原文では「The Three Rules Of Tdd」、もしくは、「The Three Laws of TDD」です。
原則って言うと principle が真っ先に思い浮かぶんですが、原文では principle じゃないんですよ。


「TDD 三原則」って言葉は確かにインパクトありますよね。
三原則と聞くと、日本人の多くは「非核三原則」が頭によぎると思うんですが、こちらは principle です。
で、「非核三原則」は日本人にとって、非常に重い意味を持っている。
なので、語感として「TDD 三原則」というのは、その言葉の元々の意味以上の意味を持ちかねないんです。
「TDD の 3 つのルール」くらいに留めておいてほしかった。

コードの追加しか見ていない

リファクタリングについて、何も述べてないんですよね。
テスト駆動開発入門の vi ページから引用すると、

レッド - グリーン - リファクタリング ― これが TDD の信条である。

と、リファクタリングは重要です。
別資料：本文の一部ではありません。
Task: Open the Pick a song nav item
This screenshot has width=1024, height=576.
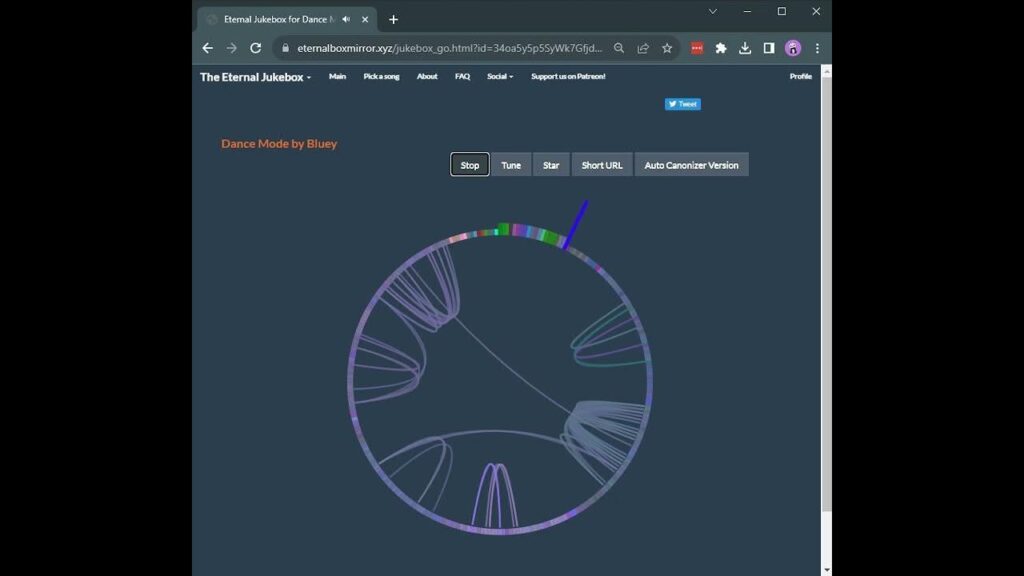Action: point(381,77)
このエントリの前半でも言及しました。
でも TDD 三原則にはリファクタリングについてのルールがないので、元からして「足りてない」感が否めないのです。

手順しか見ていない

「どういう手順でやるか」しか見てないのも残念です。
これは語感の話ともかぶるんですが、「TDD 三原則」と言われちゃうと、

  • それを守らなければ TDD ではない
  • それを守るだけで TDD になる

の、少なくともどちらかのことは言っているような気がするんです俺は。
でも、この 3 つのルールだけではテストによって開発や設計を駆動させることはできません *5
だって手順についてしか言及してないんだもん。

つまり何が言いたいか

まぁそんな理由によって、俺は「TDD 三原則」があまり好きではない。
確かに、あれを守るのは TDD 習得の近道にもなるでしょう。
でも、それはあくまでOOコード養成ギブスの TDD 版のようなものなんです。
それだけを見て TDD をやろうとしても、挫折する人が増えるだけなんじゃないか、という危惧があります。
せめてもう少し、TDD を学ぶ上での指針を提供してあげたい、そういう意味も込めて前半部分を書きました。


とまぁそんな感じです。
明日は TDDBC 札幌の @shuji_w6e さんです。
TDDを学ぶべき10の理由 #TddAdventJp - やさしいデスマーチ

*1:もっと掘り下げていくこともできますが、直接関係するのはこの 3 つが大きいかな、ということで今回はこの 3 つの話

*2:このパス通ってないけど大丈夫なんだっけ?と考えるための指針とか

*3:きれいなコードを知る、というのは、まずいコードを知る、と言うことでもあります。「コードの臭い」というのもそれですね。